The Royal Air Force’s E-7 Wedgetail AEW1 Programme has reached another milestone with Officer Commanding VIII Squadron (Designate), Wing Commander Sarah McDonnell, qualifying on type. The Royal Australian Air Force (RAAF) and Boeing Australia delivered the qualifying course, which culminated in Wg Cdr McDonnell’s graduation during the Summer 2023. The course, a mix of ground school (class-based instruction and simulator training) and live flying on the RAAF E-7A Wedgetail, concluded with an end of course exercise, where the Wedgetail worked closely with F-35 Lightning. Following graduation, Wg Cdr McDonnell will now maintain currency on the Wedgetail AEW1, as part of the RAF’s Seedcorn programme, until the arrival of the UK’s Wedgetail aircraft.
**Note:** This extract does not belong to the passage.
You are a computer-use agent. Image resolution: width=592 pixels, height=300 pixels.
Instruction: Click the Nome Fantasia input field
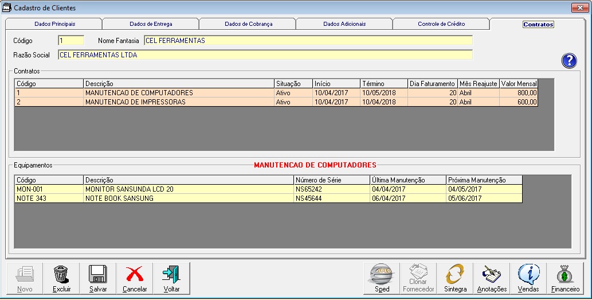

“This is another milestone in my journey towards commanding No 8 Squadron in the not-too-distant future, which is a real privilege. I absolutely love this new capability and the camaraderie I felt working as part of a crew again reminded me of my time on the E-3D Sentry. I have learned so much from the RAAF team and I’m hugely grateful for their continued and unwavering support. I am extremely proud to be joining the team of UK qualified E-7 Wedgetail operators, but more importantly as a collective we cannot wait to return to the UK and start flying our own Wedgetail AEW1,” Wing Commander Sarah McDonnell said.
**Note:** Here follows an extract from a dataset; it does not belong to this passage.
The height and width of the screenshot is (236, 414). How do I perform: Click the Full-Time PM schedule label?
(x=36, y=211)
The Seedcorn programme, sees RAF technicians, and aircrew embedded within 2 Squadron at RAAF Williamtown, New South Wales. The symbiotic relationship assists the RAAF with the delivery of E-7A Wedgetail capability and will provide a vital core of experienced personnel to operate UK Wedgetail at RAF Lossiemouth. The E-7 Wedgetail is the most capable and effective airborne early warning and control platform in operation today and has the growth path to match the expected threat over the next 20 years. The RAF has purchased three Wedgetails, which are in various stages of modification by STS Aviation at Birmingham Airport. The handover of the first aircraft to the RAF is expected in late 2024. The Wedgetail AEW1 fleet will be based at RAF Lossiemouth in Scotland.
The Boeing 737 AEW&C is a twin-engine airborne early warning and control aircraft based on the Boeing 737 Next Generation design. It is lighter than the 707-based Boeing E-3 Sentry, and has a fixed, active electronically scanned array radar antenna instead of a rotating one. It was designed for the Royal Australian Air Force (RAAF) under “Project Wedgetail” and designated E-7A Wedgetail. The 737 AEW&C has also been selected by the Turkish Air Force (under “Project Peace Eagle”, Turkish: Bar?? Kartal?, designated E-7T, the Republic of Korea Air Force (“Project Peace Eye”), and the United Kingdom (designated Wedgetail AEW1). The 737 AEW&C is roughly similar to the 737-700ER. It uses the Northrop Grumman Electronic Systems Multi-role Electronically Scanned Array (MESA) radar.